____ PASSAGE SHOWN

With a new baker, the traditional Lions Christmas Cake is currently being baked and shipped by the hundreds of thousands to eager customers around the country.

Tony Fawcett drops in on the cake bake.

It’s raised more than $60 million for worthy causes, been savored by our troops in Afghanistan and other war zones and become an icon for generations of Australians. For hundreds of thousands it’s a festive must. It is the Lions Traditional Christmas Cake.

Biting into a luscious, moist slice is an occasion to be savored. Yet despite it phenomenal fundraising record, the cake might never have been but for some early Australian Lions who played a hunch. It’s all part of the cake’s colourful history.

First released in 1965, clubs are annually flooded with requests for deliveries of the cake, and some of those requests are far from ordinary. Overseas emails regularly ask that cakes be delivered to loved ones around Australia, and many Australians send cakes to friends and family overseas.

________
____ SOURCE MATERIAL

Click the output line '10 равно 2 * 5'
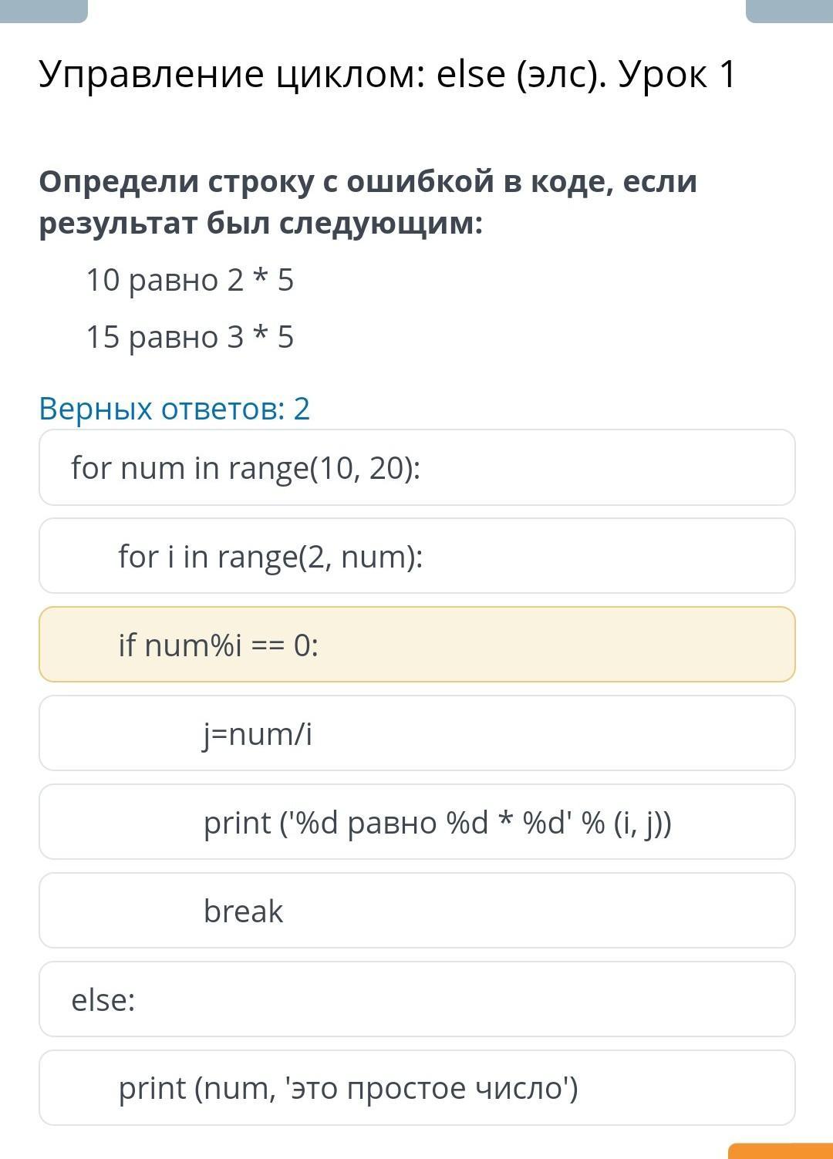 pos(190,280)
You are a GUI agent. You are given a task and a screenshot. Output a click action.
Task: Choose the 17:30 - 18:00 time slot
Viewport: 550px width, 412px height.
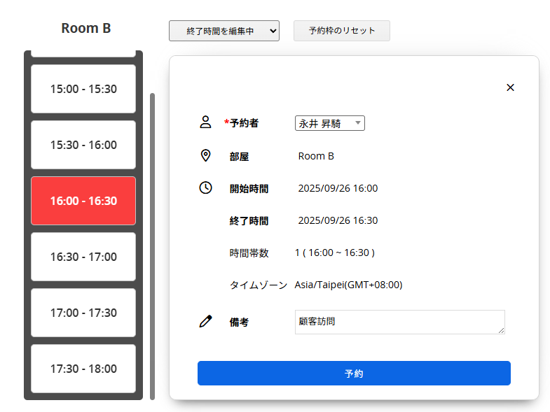[83, 369]
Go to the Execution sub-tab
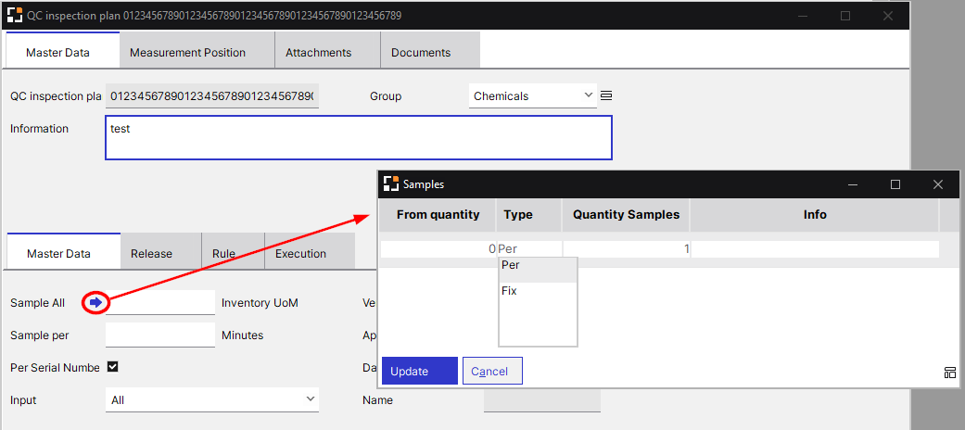This screenshot has height=430, width=965. pos(300,253)
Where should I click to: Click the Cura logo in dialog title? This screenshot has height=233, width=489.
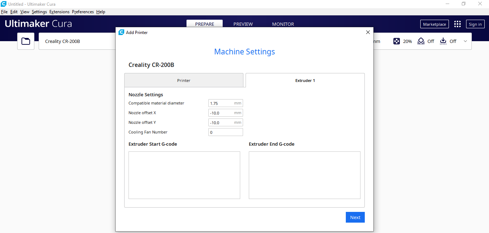pos(121,32)
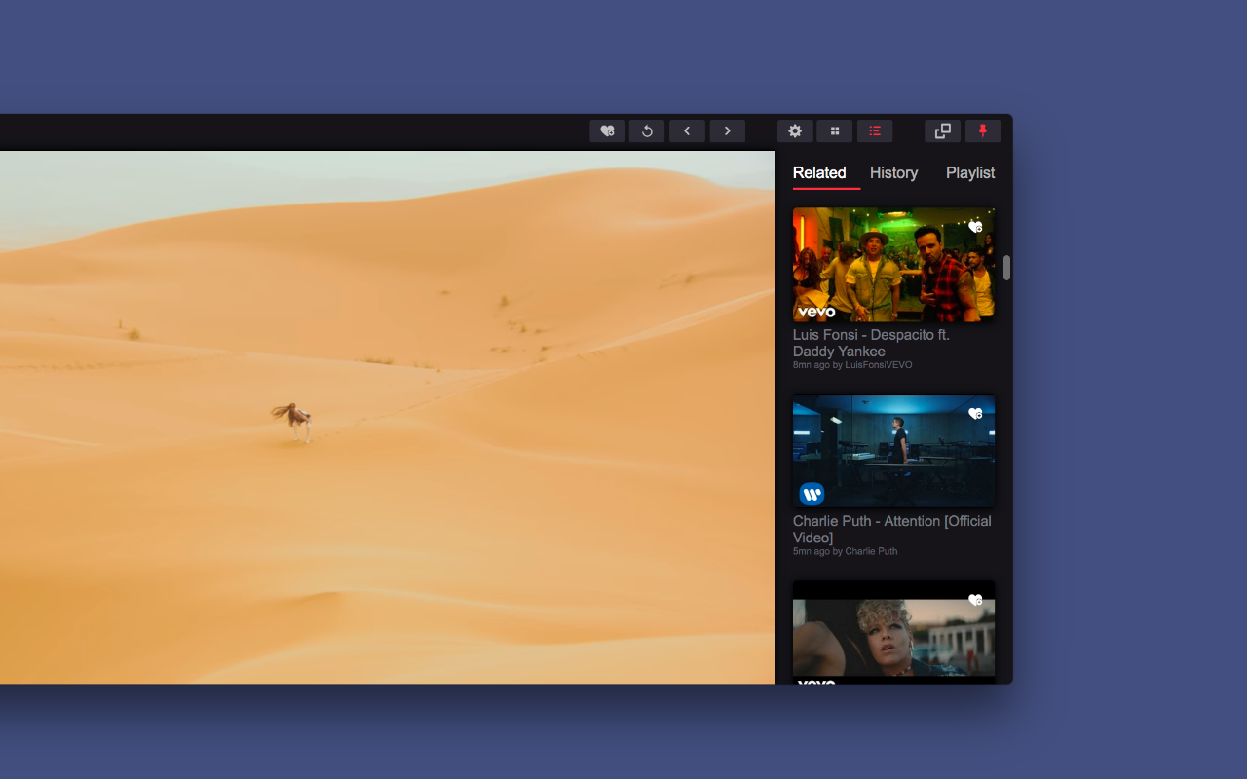Open the settings gear icon

point(795,130)
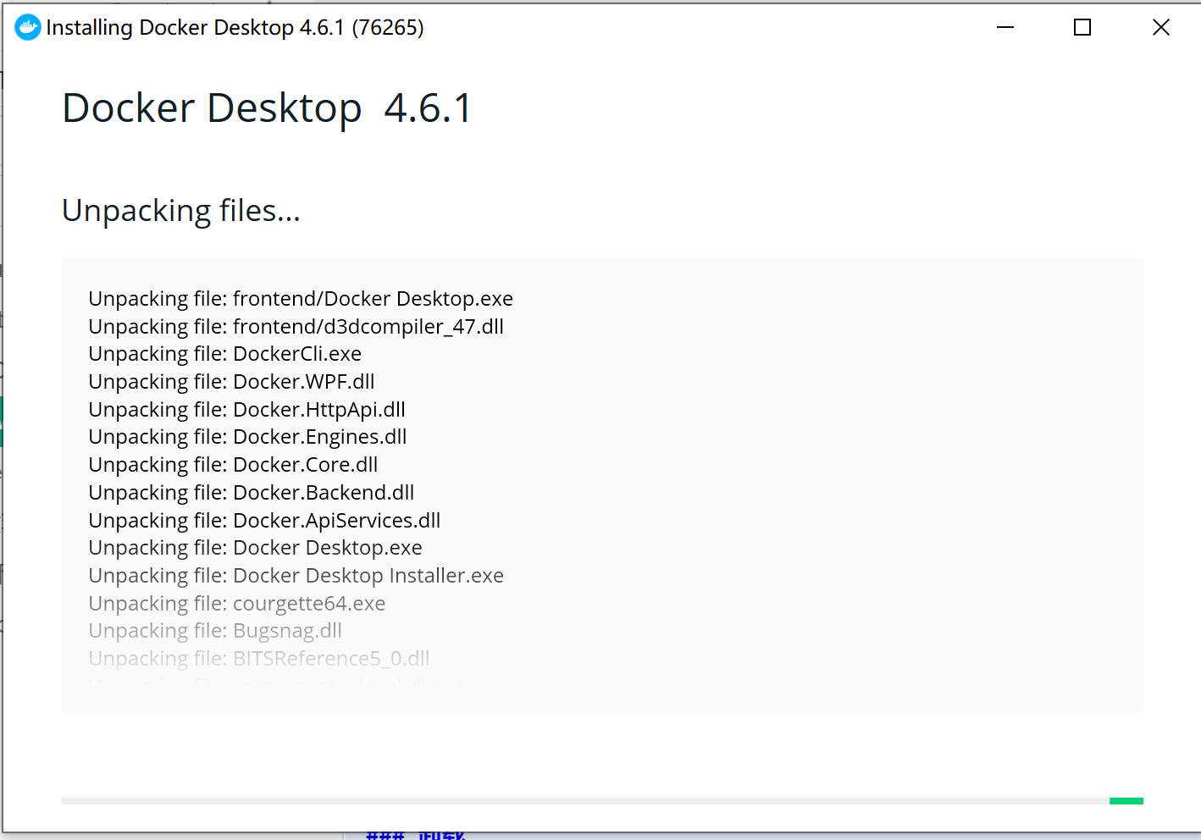Click the green progress bar segment
The image size is (1201, 840).
click(x=1126, y=801)
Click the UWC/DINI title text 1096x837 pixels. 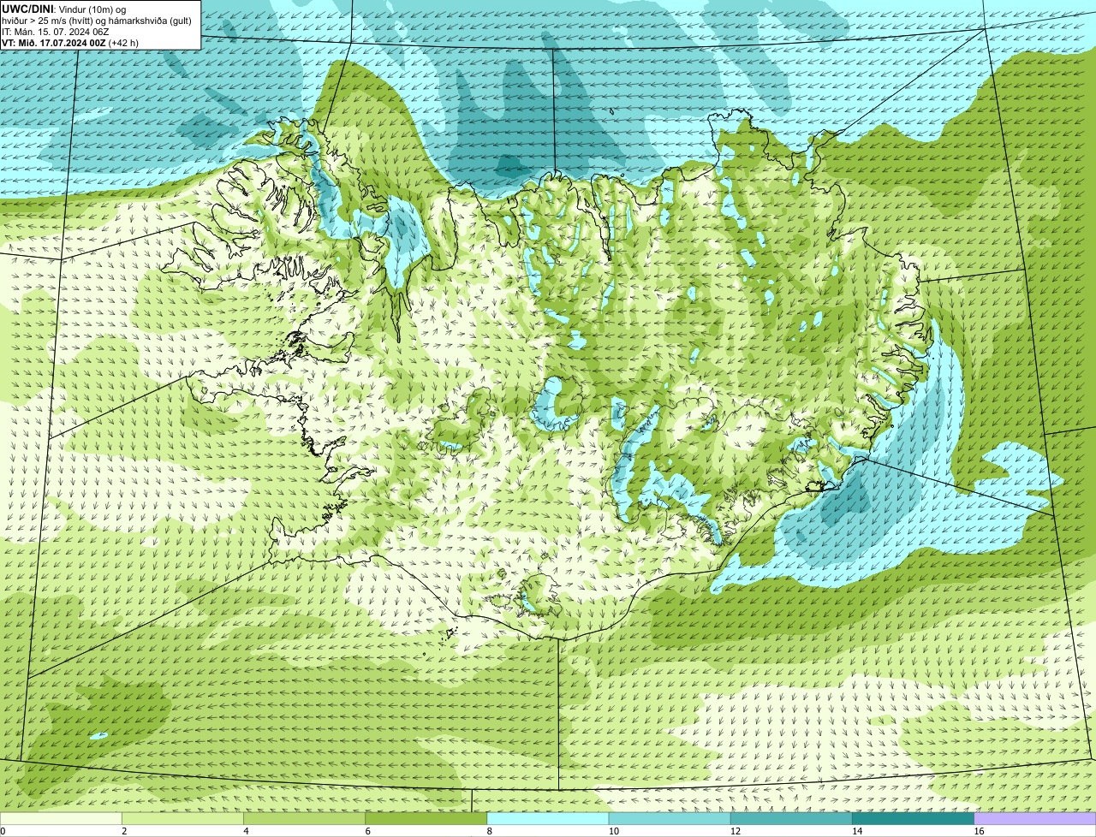coord(27,9)
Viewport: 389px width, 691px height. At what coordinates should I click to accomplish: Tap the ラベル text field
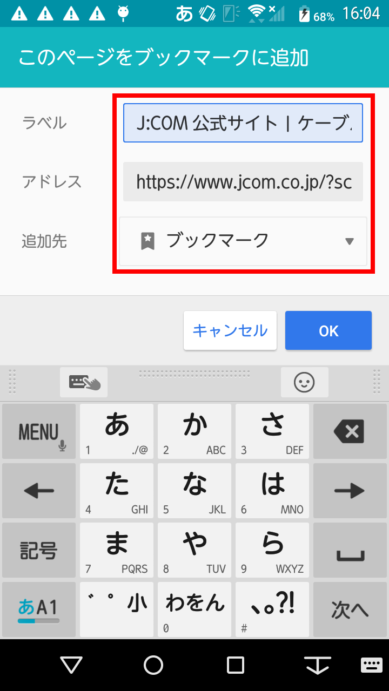[243, 123]
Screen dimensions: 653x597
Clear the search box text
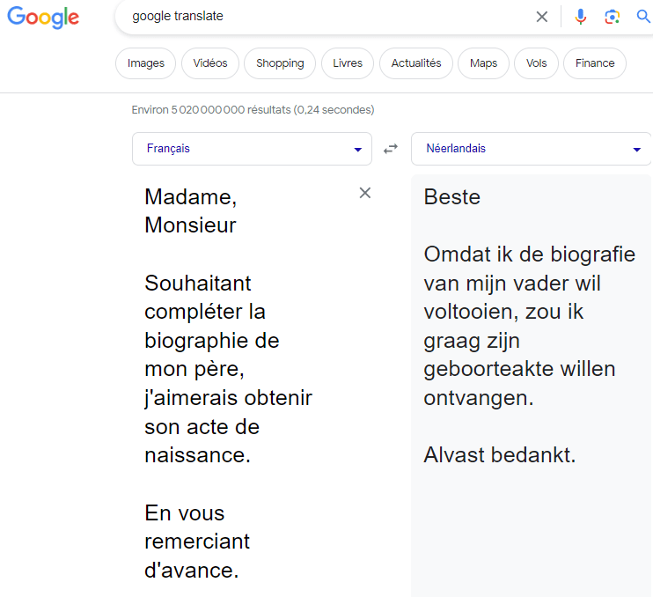point(542,17)
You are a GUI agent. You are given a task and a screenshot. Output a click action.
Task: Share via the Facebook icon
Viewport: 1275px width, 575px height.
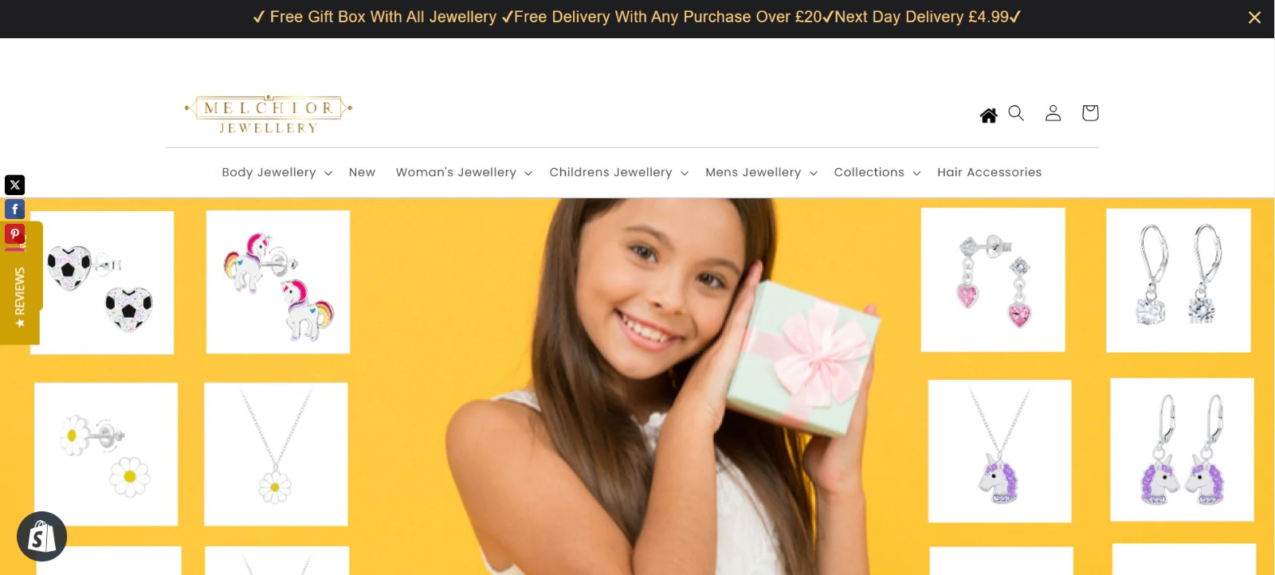(x=15, y=209)
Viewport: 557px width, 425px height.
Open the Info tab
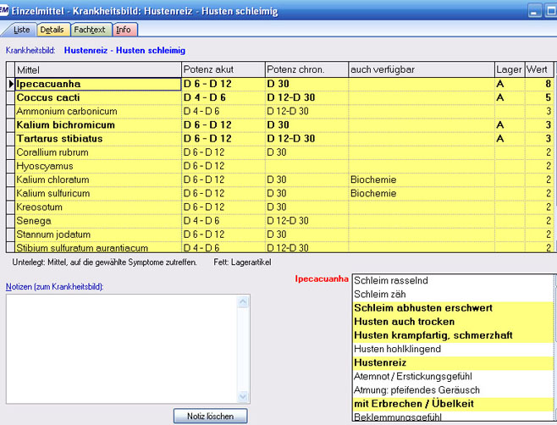coord(124,30)
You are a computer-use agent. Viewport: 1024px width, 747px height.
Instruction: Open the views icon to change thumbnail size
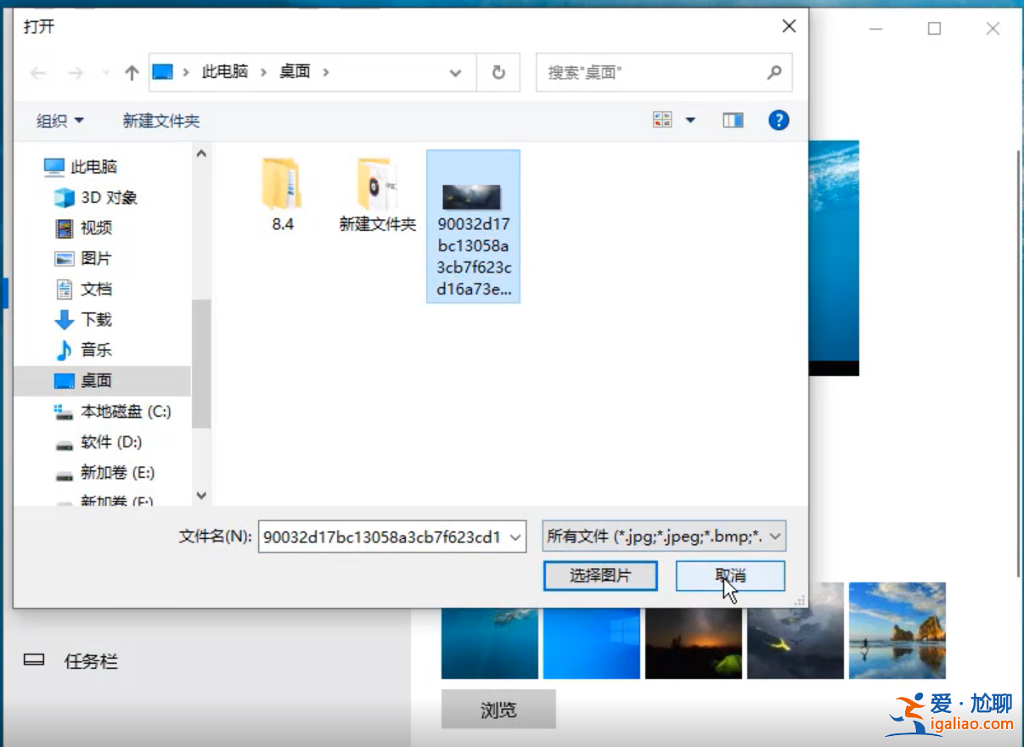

________

§ **EXERCISE 1**
Answer these questions using the passage on the Lions Christmas Cake:
(a) How much has the cake raised for worthy causes?
(b) In what year was the cake first released?
(c) Who drops in on the cake bake?
§ **EXERCISE 2**
Proceed with the passage on the Lions Christmas Cake, continuing it from its final sentence.
The records are drawn from a separate source.

§ **TASK RESPONSE 1**
(a) More than $60 million.
(b) 1965.
(c) Tony Fawcett.

§ **TASK RESPONSE 2**
Saving sight

While the cake largely sells itself, in its half century-plus history Lions have excelled at promoting the project in many inventive ways. In 1992 a TV advert queried, “Did you know that eating a Christmas cake can prevent blindness”, a clever reference to Lions’ SAVE SIGHT initiative.

There have been Lions Christmas Cake decorating contests and cakes are regularly served to dignitaries at official functions, making it as synonymous with Lions as the Bunnings sausage sizzle.

Biggest bake names in Australia

While the cake’s traditional recipe has barely changed over the years, it has been produced by the biggest names in Australian baking history, brands such as Big Sister, Arnott’s and Top Taste.

A year ago when Top Taste, the cake’s baker for 35 years, announced it was going out of business some alarmist sections of the media foreshadowed the end of the much-celebrated cake. No way.

Our cake was way too big a favourite for that.

After lengthy research and a bake-off by the final two contenders, Lions Australia late last year announced Melbourne family company Traditional Foods as the new custodian of the cake. Already Traditional Foods-produced Lions cakes are being shipped Australia-wide.

This week the company’s CEO Stephen Heath announced 70% of this year’s expected 400,000 to 500,000 of cakes of various sizes, including a Lions Christmas pudding, had already been taken from the oven and were heading to clubs for delivery. The products include the familiar 1kg and 1.5kg cakes plus an 80-gram slice, along with the 900-gram pudding.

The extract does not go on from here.